2)MapReduce distributed proccessings.MapReduce distributed proccessings pass through the big rule to data set Each node that modulo operation is distributed on network realizes reliability, and each node can be periodically the work of completion and state Updating record is returned.More than the one default time interval if a node is kept silent, host node record this node State is death, and the data for distributing to this node are dealt into other node.It is each to operate with the inseparable of name file Operation is cut to ensure the conflict between parallel thread will not occur, when file is renamed, system may replicate them Gone in another name beyond to task name.
3)Sort result technology.The search information of website, Particulars of membership ranking, allows client the very first time to find supplier.
4)Redis technologies.Redis not only supports the data of simple k/v types, while also provides list, set, The storage of the data structures such as hash, redis support the data backup of the backup, i.e. master-slave patterns of data, redis branch The persistence of data is held, the data in internal memory can be maintained in disk, can again load and be used when restarting, In addition, redis String capacity is big, it is maximum up to 1G.

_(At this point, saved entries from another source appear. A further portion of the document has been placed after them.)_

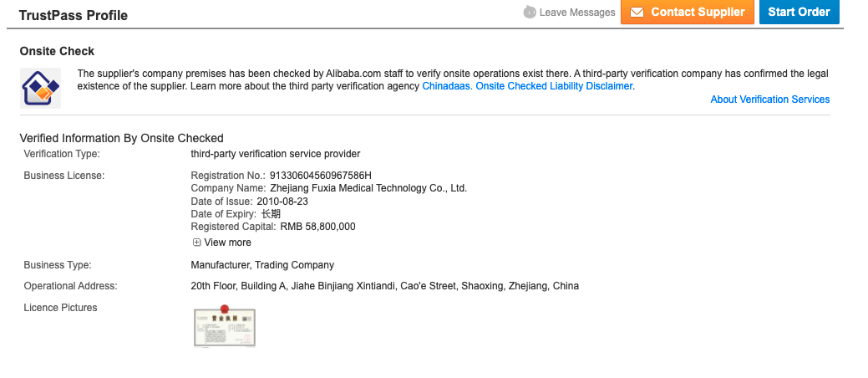Click the Onsite Check section heading
Viewport: 868px width, 378px height.
pos(57,52)
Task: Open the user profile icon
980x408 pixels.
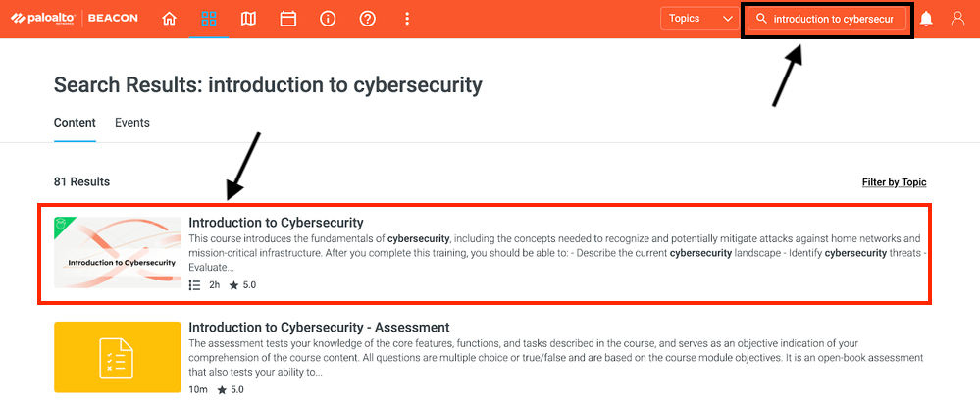Action: coord(958,19)
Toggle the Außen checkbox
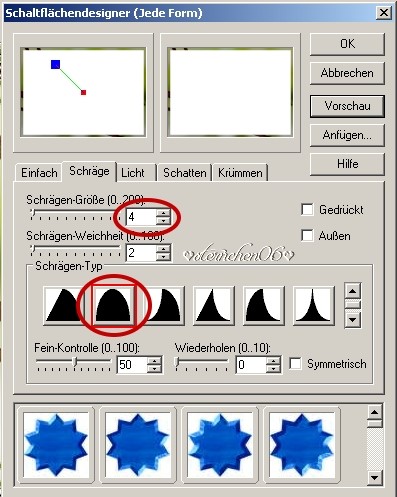 pyautogui.click(x=307, y=236)
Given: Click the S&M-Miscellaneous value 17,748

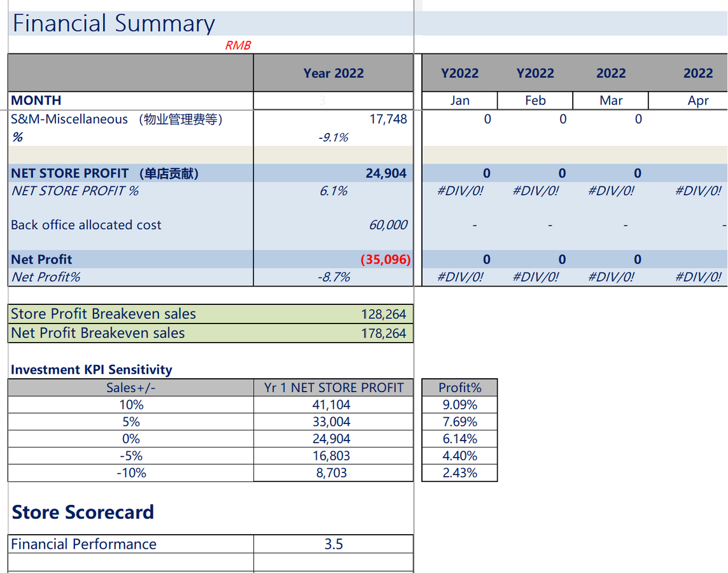Looking at the screenshot, I should [x=388, y=119].
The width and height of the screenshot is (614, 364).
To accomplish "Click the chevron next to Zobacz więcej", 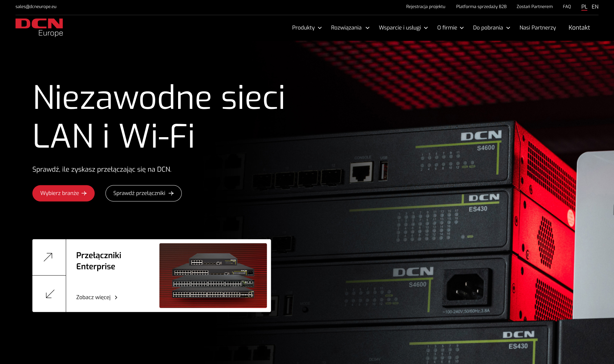I will [x=116, y=298].
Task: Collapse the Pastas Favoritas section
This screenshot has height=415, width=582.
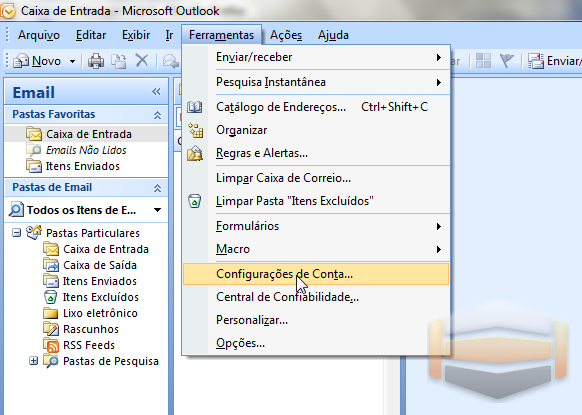Action: 157,115
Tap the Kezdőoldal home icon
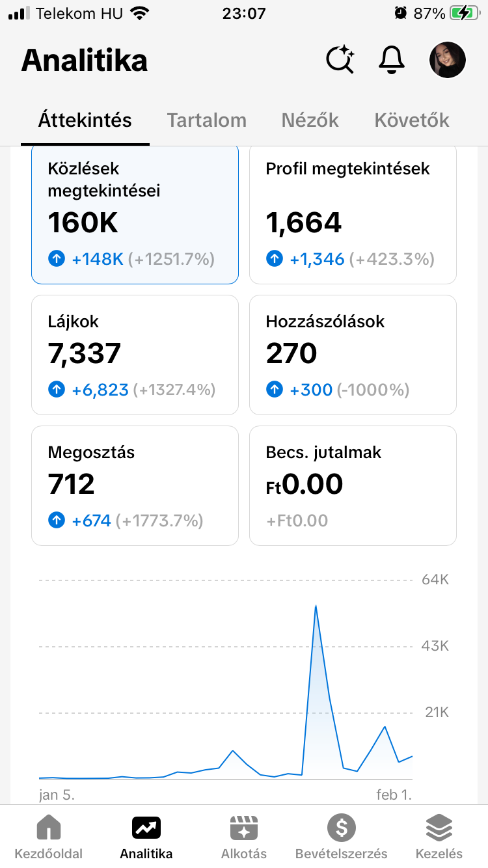This screenshot has width=488, height=868. 49,828
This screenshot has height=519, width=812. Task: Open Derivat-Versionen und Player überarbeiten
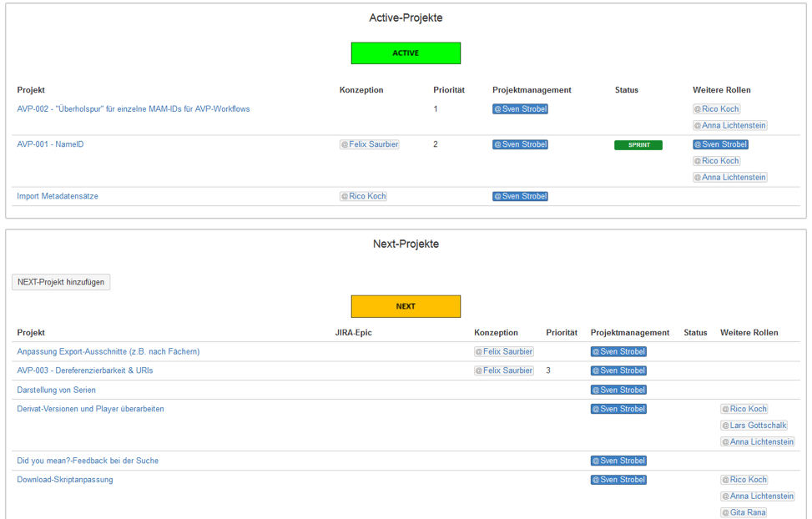click(x=90, y=409)
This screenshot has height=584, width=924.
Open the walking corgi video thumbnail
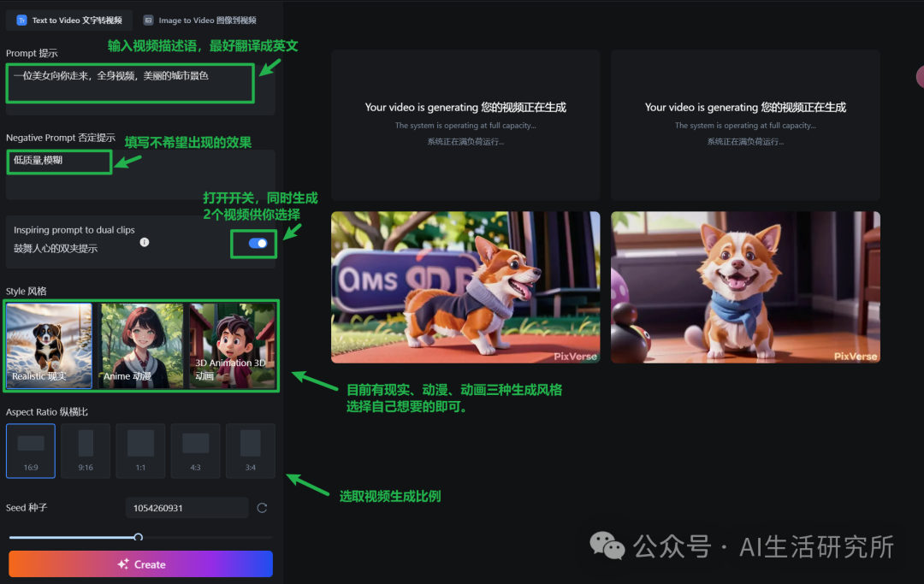tap(465, 287)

5)Database technology.Database is used to manage substantial amounts of gathered data and the structuring number related to these data According to.Structural data includes the metadata of collection information, and the other information extracted from data set, such as hyperlink and Anchor Text etc..Requirement of the data acquisition module to database has at 2 points in the present invention:When high arbitrary access, can be to information Quick-searching is carried out, second, high-compressibility, can cause database to store more gathered data, this hair using less space Bright middle use Delta is encoded(coding)Compress technique can realize 70% compression to documents such as HTML.
Several typical case scenes of this method are described below:
With reference to figure 2, a kind of embodiment of the method for gathered data of the invention distribution is as follows.

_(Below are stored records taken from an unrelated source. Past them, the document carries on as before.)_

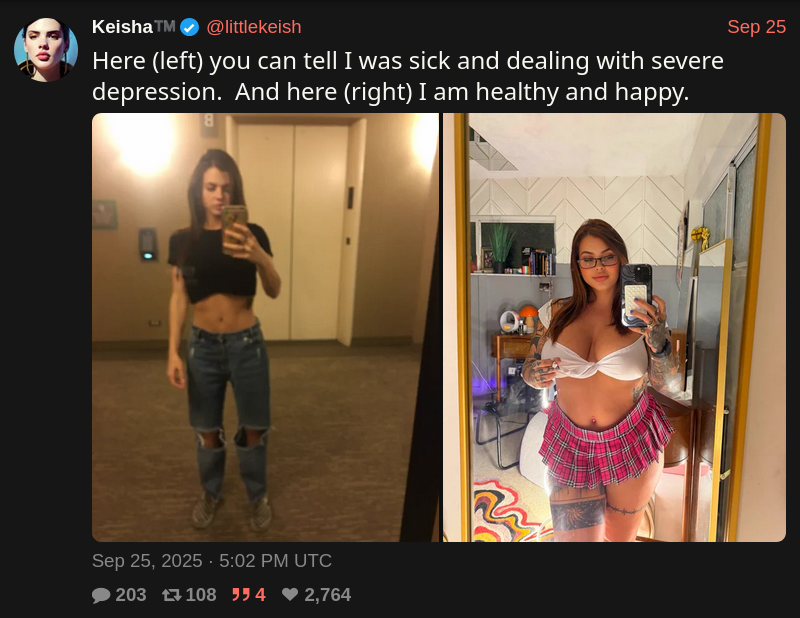
Task: Open the hallway mirror selfie photo
Action: coord(265,327)
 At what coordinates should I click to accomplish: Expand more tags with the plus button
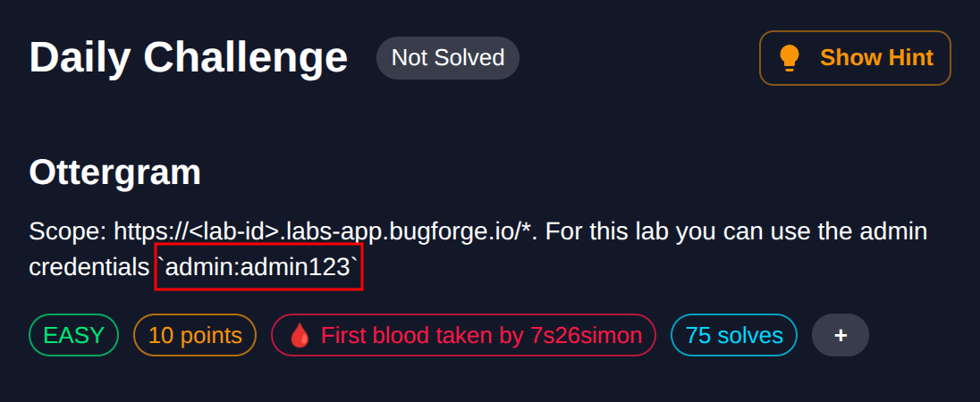click(x=840, y=335)
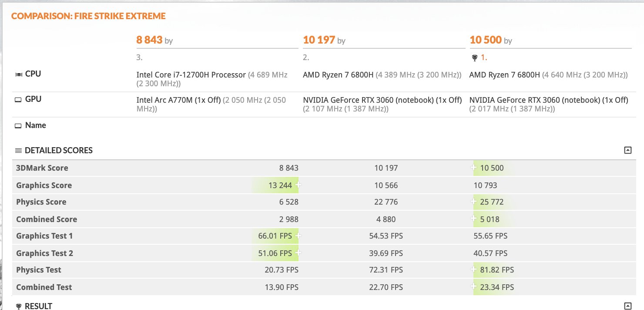
Task: Click the Comparison: Fire Strike Extreme heading
Action: point(88,17)
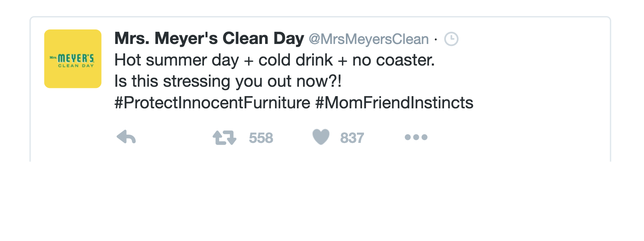Screen dimensions: 644x241
Task: Open the #MomFriendInstincts hashtag
Action: tap(394, 103)
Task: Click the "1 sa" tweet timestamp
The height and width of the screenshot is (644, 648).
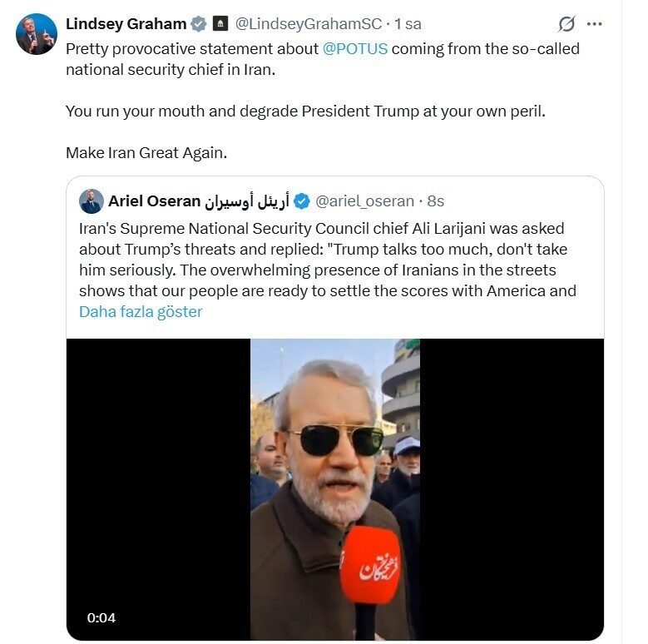Action: click(408, 23)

Application scenarios one:
Reptile is firstly connected to a domain name system(DNS)On server(Dns server converts the hostname into IP address), so Try to connect the server with IP address afterwards, finally send a HTTP request to the webserver, have requested that a page.
Wherein described reptile component mainly includes five modules:
A, url data pond to be collected:It contains current URL to be collected(In continous way collection, some acquired mistake URL can may be also put back into the collection pond to be resurveyed).

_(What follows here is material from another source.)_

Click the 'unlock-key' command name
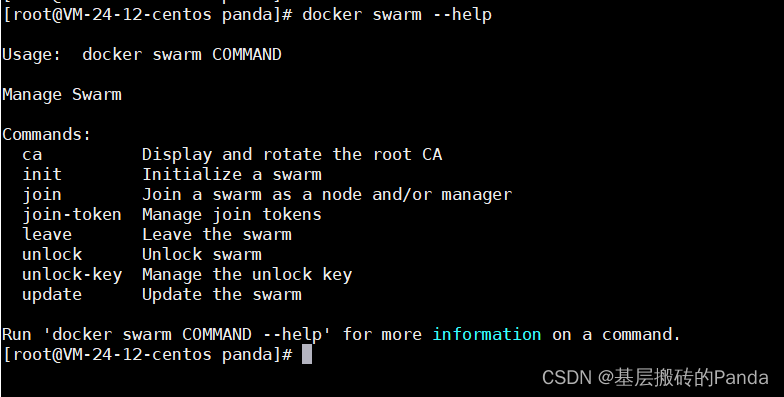Screen dimensions: 784x397 click(72, 275)
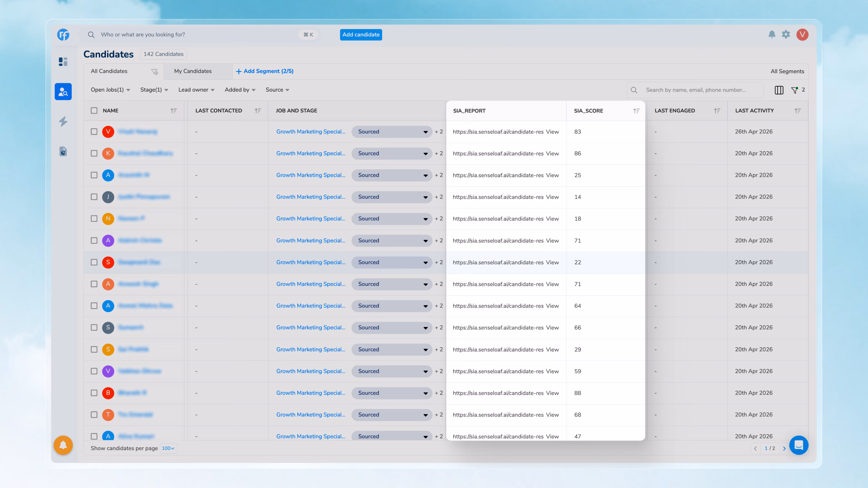This screenshot has width=868, height=488.
Task: Expand the Lead owner filter dropdown
Action: coord(196,90)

B, DNS name resolution module:It is when URL captures webpage for determining the IP of its corresponding Web server Location.
C, Web page module is captured:Webpage corresponding to some URL is returned using http agreements.
D, analysis and processing module:Text and link are extracted from the webpage collected.
F, URL deduplication modules:Determine whether some link extracted captured in URL pool or recently.
Application scenarios two:
With reference to figure 3, the method for gathered data of the invention distribution is applied in certain waste plastic regeneration website, is had to each client Industry Zone Information, trade trend are targetedly shown, so that client understands the waste and old regenerated plastics business of forefront, meanwhile, The resource of top quality stock is provided for client.
It should be noted that:Website is all at present to release news, as long as free application is registered as domestic consumer, you can All see, but only member can just check the user contact details that issue is independently merchandised, and domestic consumer can't see.
The foregoing is only a preferred embodiment of the present invention, is not intended to limit the scope of the present invention.
The technical staff in the field can be understood that for convenience of description and succinctly, foregoing description is The specific work process of system, device and unit, may be referred to the corresponding process in preceding method embodiment, will not be repeated here.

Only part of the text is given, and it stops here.